What is being asked
From the line containing "This screenshot has height=429, width=955." to the end of the records, print every line exactly, both ends included, and leave out the pictures.

[Saved data entries]
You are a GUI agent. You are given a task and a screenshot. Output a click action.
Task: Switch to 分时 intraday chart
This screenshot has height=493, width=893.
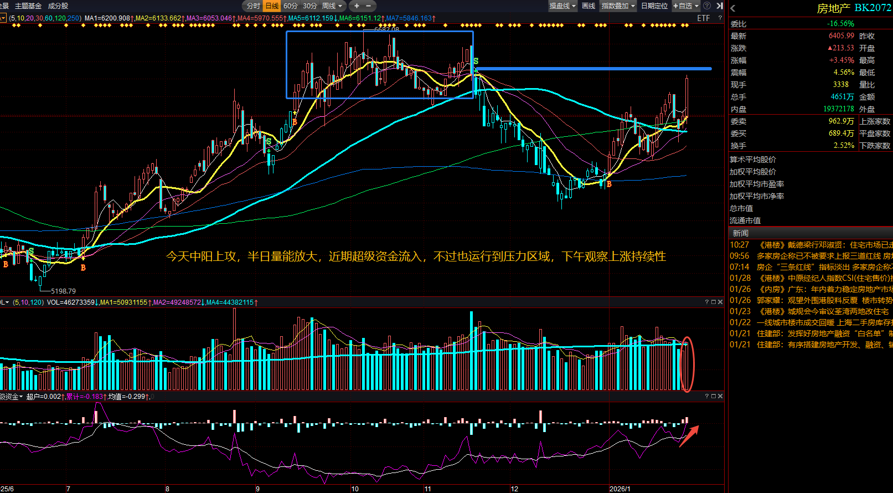(x=253, y=6)
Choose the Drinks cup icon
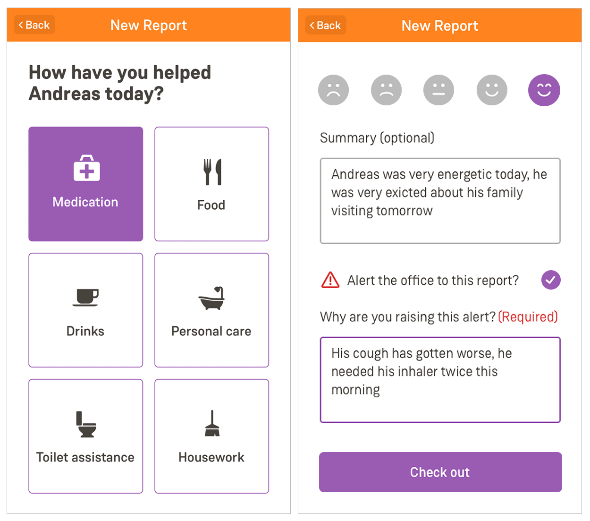Image resolution: width=590 pixels, height=521 pixels. (x=85, y=298)
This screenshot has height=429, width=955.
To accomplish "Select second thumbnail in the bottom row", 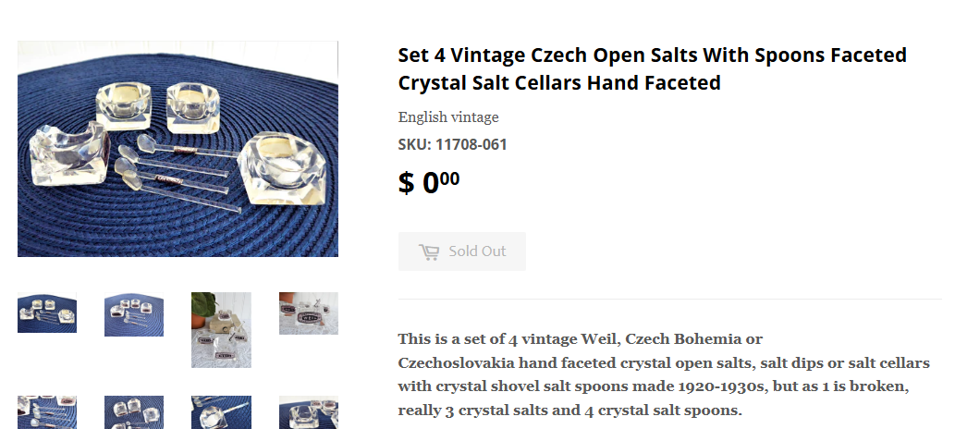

Output below
This screenshot has height=429, width=955.
To accomplish "Select second thumbnail in the bottom row", 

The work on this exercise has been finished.